Dear Joachim et al, a few thoughts on your criteria for a Smalltalk industry conference, FWIW, mostly arising from my ESUG 2011 preparatory research. Joachim Tuchel wrote:
* Speakers have to provide relevant (from the point of view of a Smalltalk legacy project) content. It doesn't necessarily have to be new / exciting content, but relevant to today's Smalltalk projects. In big corporations, these often need to catch up with technologies that were considered bleeding edge 10 years ago. But still they are relevant for these projects. This is not to say that newer topics should be kept out of an industry conference, but they should be introduced in a way that put them in perspective of such a project.

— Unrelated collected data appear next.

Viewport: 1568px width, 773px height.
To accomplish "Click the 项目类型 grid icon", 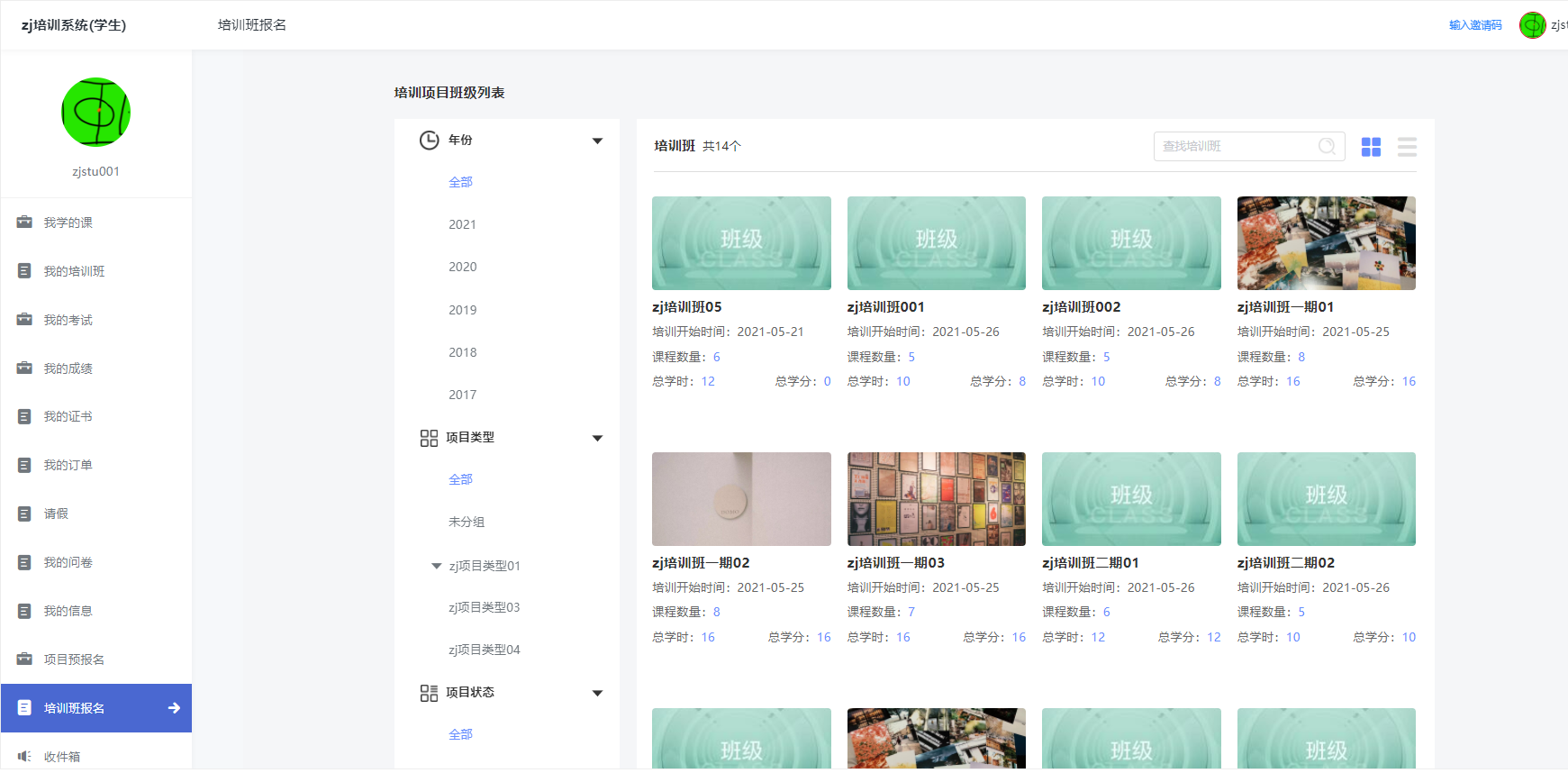I will tap(429, 438).
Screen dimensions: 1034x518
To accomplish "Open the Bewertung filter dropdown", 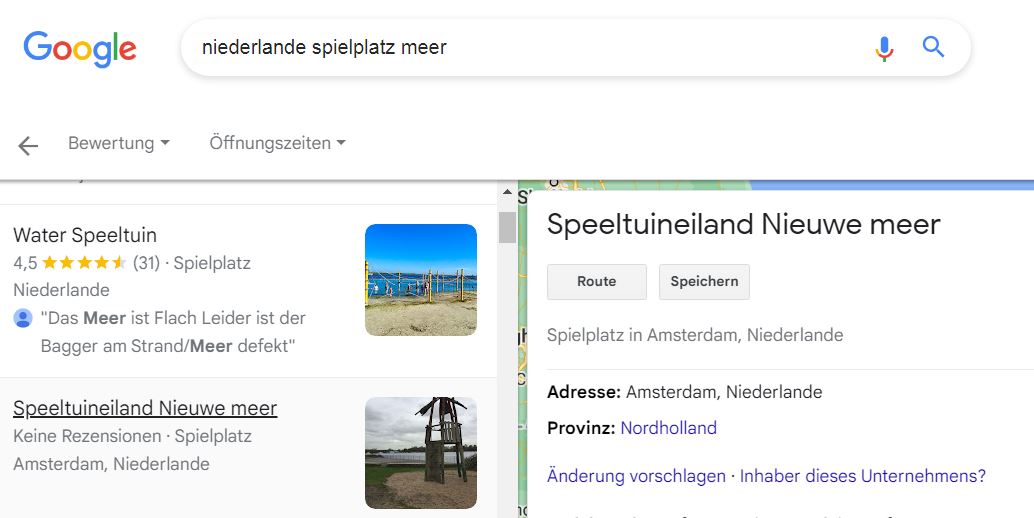I will click(118, 143).
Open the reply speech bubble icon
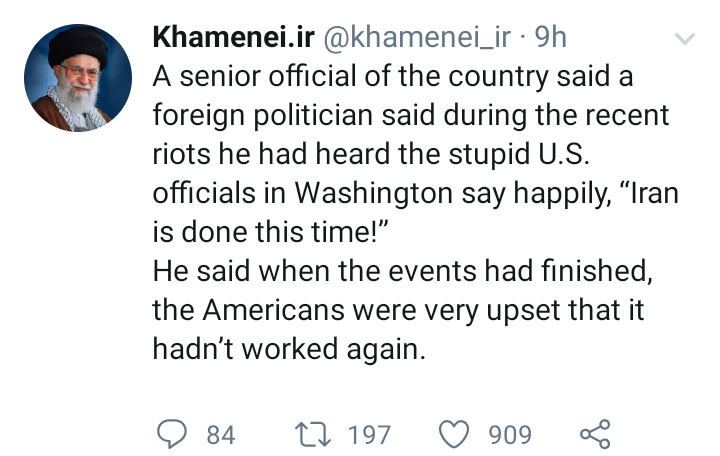Screen dimensions: 720x456 tap(172, 434)
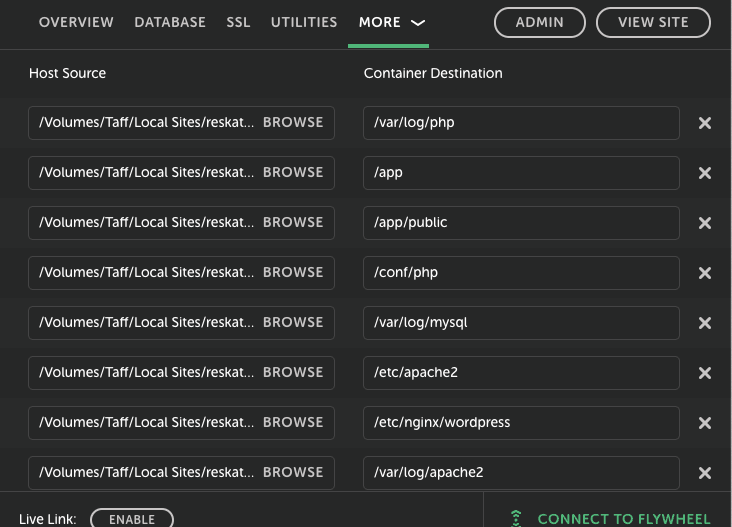Image resolution: width=732 pixels, height=527 pixels.
Task: Open the Database tab
Action: 170,22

This is the most important point to me. If your aim is a compelling case for sizable numbers of legacy project attenders, the "why should you attend" question is best answered by a mix of experience reports from commercial projects and topic talks that have relevance to introducing some no-longer-bleeding-edge technology to an existing project, e.g. to its evolving requirements. Like you, I think some bleeding edge topics add value, but only if the above are met.
* It should be during normal working season, not in the summer or winter holidays
When preparing ESUG 2011, I did an analysis of attendance at prior conferences, both totals and specifically looking at attendees from the non-academic world. _Within_ _that_ _range_ (mid-August up to mid-September, the latter being outside the holiday season by most definitions), there was not the correlation your point would suggest; au contraire, the best numbers seemed to cluster round the traditional dates. However the effect was not strong (and of course, interacted with many other factors) and it could be that comparison with something well away from the holiday season would show a different effect. I also did anecdotal research which comments on both this and your next point. ...
* It must take place on a weekday between tuesday and thursday. Only Geeks stay until like to travel home on friday evening or even stay until saturday morning.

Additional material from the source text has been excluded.